(Items from a dataset)

* * *

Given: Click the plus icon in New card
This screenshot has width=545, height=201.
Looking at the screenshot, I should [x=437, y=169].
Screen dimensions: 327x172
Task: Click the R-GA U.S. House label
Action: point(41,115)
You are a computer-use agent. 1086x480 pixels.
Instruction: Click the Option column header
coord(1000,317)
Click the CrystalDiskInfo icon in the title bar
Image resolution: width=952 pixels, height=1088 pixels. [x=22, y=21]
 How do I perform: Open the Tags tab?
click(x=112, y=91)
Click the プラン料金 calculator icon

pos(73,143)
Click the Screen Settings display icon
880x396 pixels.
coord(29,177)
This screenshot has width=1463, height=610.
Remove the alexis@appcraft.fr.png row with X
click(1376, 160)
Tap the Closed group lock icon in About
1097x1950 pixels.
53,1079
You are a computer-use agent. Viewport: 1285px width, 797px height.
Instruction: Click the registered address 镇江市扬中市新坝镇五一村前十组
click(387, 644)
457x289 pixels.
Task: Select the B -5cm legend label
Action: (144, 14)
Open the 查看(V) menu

* * *

Please quote the data above in full, with no line missing.

- EXERCISE RESPONSE -
Given: Click the plus icon in New card
This screenshot has width=545, height=201.
Looking at the screenshot, I should [x=437, y=169].
Screen dimensions: 327x172
Task: Click the R-GA U.S. House label
Action: point(41,115)
You are a computer-use agent. 1086x480 pixels.
Instruction: Click the Option column header
coord(1000,317)
Click the CrystalDiskInfo icon in the title bar
Image resolution: width=952 pixels, height=1088 pixels. [x=22, y=21]
 How do I perform: Open the Tags tab?
click(x=112, y=91)
Click the プラン料金 calculator icon

pos(73,143)
Click the Screen Settings display icon
880x396 pixels.
coord(29,177)
This screenshot has width=1463, height=610.
Remove the alexis@appcraft.fr.png row with X
click(1376, 160)
Tap the Closed group lock icon in About
1097x1950 pixels.
53,1079
You are a computer-use agent. Viewport: 1285px width, 797px height.
Instruction: Click the registered address 镇江市扬中市新坝镇五一村前十组
click(387, 644)
457x289 pixels.
Task: Select the B -5cm legend label
Action: (144, 14)
Open the 查看(V) menu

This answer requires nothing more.